** Opening Recorded information block **

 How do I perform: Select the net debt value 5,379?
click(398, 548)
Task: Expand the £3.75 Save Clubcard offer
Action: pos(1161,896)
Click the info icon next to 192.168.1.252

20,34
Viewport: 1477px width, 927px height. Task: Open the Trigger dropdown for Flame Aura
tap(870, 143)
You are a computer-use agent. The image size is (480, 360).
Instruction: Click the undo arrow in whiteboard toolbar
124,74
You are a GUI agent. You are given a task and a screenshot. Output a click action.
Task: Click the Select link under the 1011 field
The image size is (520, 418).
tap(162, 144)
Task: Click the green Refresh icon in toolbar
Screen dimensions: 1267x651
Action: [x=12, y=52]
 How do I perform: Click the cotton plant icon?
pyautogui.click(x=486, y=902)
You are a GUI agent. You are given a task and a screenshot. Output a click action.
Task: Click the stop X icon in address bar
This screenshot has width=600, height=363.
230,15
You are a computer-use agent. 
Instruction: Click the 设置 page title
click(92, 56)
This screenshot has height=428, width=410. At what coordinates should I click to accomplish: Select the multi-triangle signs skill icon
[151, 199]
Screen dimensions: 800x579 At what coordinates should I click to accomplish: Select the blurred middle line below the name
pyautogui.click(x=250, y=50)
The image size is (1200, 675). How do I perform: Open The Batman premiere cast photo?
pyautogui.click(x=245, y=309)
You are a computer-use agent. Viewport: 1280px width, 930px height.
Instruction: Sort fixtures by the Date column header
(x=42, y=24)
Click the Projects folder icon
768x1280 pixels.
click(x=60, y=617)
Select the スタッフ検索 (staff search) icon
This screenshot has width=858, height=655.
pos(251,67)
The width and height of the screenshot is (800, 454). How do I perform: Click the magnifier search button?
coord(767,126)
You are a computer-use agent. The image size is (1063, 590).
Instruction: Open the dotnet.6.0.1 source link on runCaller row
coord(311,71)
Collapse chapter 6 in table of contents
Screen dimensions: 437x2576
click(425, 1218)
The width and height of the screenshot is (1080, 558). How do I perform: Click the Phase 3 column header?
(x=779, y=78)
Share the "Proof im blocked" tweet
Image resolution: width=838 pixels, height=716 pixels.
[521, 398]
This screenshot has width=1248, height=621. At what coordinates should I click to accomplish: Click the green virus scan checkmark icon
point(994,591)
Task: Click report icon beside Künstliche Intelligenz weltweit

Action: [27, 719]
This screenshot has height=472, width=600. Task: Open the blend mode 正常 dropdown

** Closing Recorded information block **

### Work request
Looking at the data above, show all lines where the word "computer" occurs.

### Task answer
You are a computer-use agent. The image size is (480, 360).
You are a computer-use agent. 
You are a computer-use agent. Viewport: 1280px width, 930px height.
You are a computer-use agent. The image size is (1063, 590).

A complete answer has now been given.